The moon, I hear, is rusting. This seems entirely wrong. Nature is meant to be pristine; wet oxygen should gnaw on shipwrecked hulls, carburetors, iron gates, cartwheels. The machines in the garden, the futile artifacts that tried and failed to be powerful. Never the moon.
The Moon stays with us, loyal as a rescued greyhound. It amuses us nightly, winking then swelling to crazy fullness. We link it with lunacy, the thrown-back howl of uninhibited bloodlust, and while we are on that subject, menstruation.
Old farmers still plant certain vegetables by the moon; some even time their haircuts to its cycle. A friend’s great-great-grandfather set the stones for his barn at a certain phase of the moon, hoping it would stand straighter. A century later, it remained at a right angle to the earth. “Land rises and falls like the tides,” my friend tells points out in his defense. I nod, thinking we are talking, what, maybe an inch of shift? Then I come upon a passage by John McPhee: “The sea is not all that responds to the moon. Twice a day the solid earth bobs up and down, as much as a foot. That kind of force and that kind of distance are more than enough to break hard rock.”
We gaze up at an ethereal, distant circle of light and forget what a pull it exerts on us, waxing and waning, hiding and shining forth, tracing an egg-shaped orbit so even the distance between us keeps changing. At its perigee—its closest approach to Earth—we call the full moon a supermoon. And on April 27, we will see the year’s second-largest supermoon, the Pink Moon.
I envision rose gold, more delicate than the orange harvest moon. But “pink” refers to the frilly little North American flowers—native dianthus, also called pinks—that bloom in late April. Spicy and bold, pinks are far more interesting than the Styrofoamed florist version, the carnation that gets shoved into reluctant buttonholes or glued to parade floats. Their jagged edges named pinking shears, their favorite hue named the color, and now they have named the moon.
Every full moon is named—I never knew this, and I feel almost guilty, as though I have slighted them with anonymity. January brings the Wolf Moon, February the Snow Moon, March the Worm Moon. Next month we will see the Flower Moon, then the Strawberry Moon. All of them are rusting.
What little water is on the Moon concentrates at its poles, where there are signs of hematite on the rocks. Scientists only noticed because light was being reflected off those rocks—which meant they were made of different minerals, shiny and metallic. A closer look revealed silvery gray hematite, an iron oxide that won its name because it often turns the color of dried blood.
Hematite is formed when iron is exposed to oxygen and water—and the moon has neither. Oh, a little water and ice at the poles, but compared to Earth? Scientists were thrown. How could the Moon rust without our intervention?

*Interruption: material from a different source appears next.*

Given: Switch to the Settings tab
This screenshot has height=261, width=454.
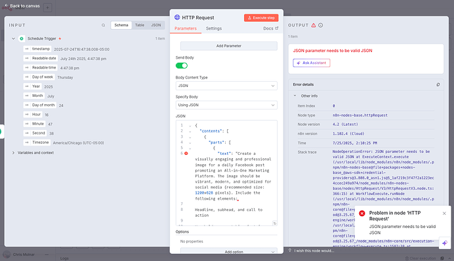Looking at the screenshot, I should pos(214,28).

It seems we may have intervened without even realizing it. The surfaces with the most oxidation are those that face Earth. Scientists now think oxygen could be hitching a ride on the Earth’s magnetotail, which trails us like a windsock. When the Moon crosses into our magnetotail, solar winds blow oxygen to its craggy surface.
So we have rusted our moon. Our pride, the place the United States planted its flag back when we were so cocky, we thought we would rule the universe. The place Count Basie flew us to, home of romance. Home of superstition and dark ritual, too, keeping the night mysterious. The Moon has so many moods, we can moon over unrequited love and moon a frat brother for a prank and sail over the moon with delight. So much, we have projected upon that luminous orb. Including the very air we breathe.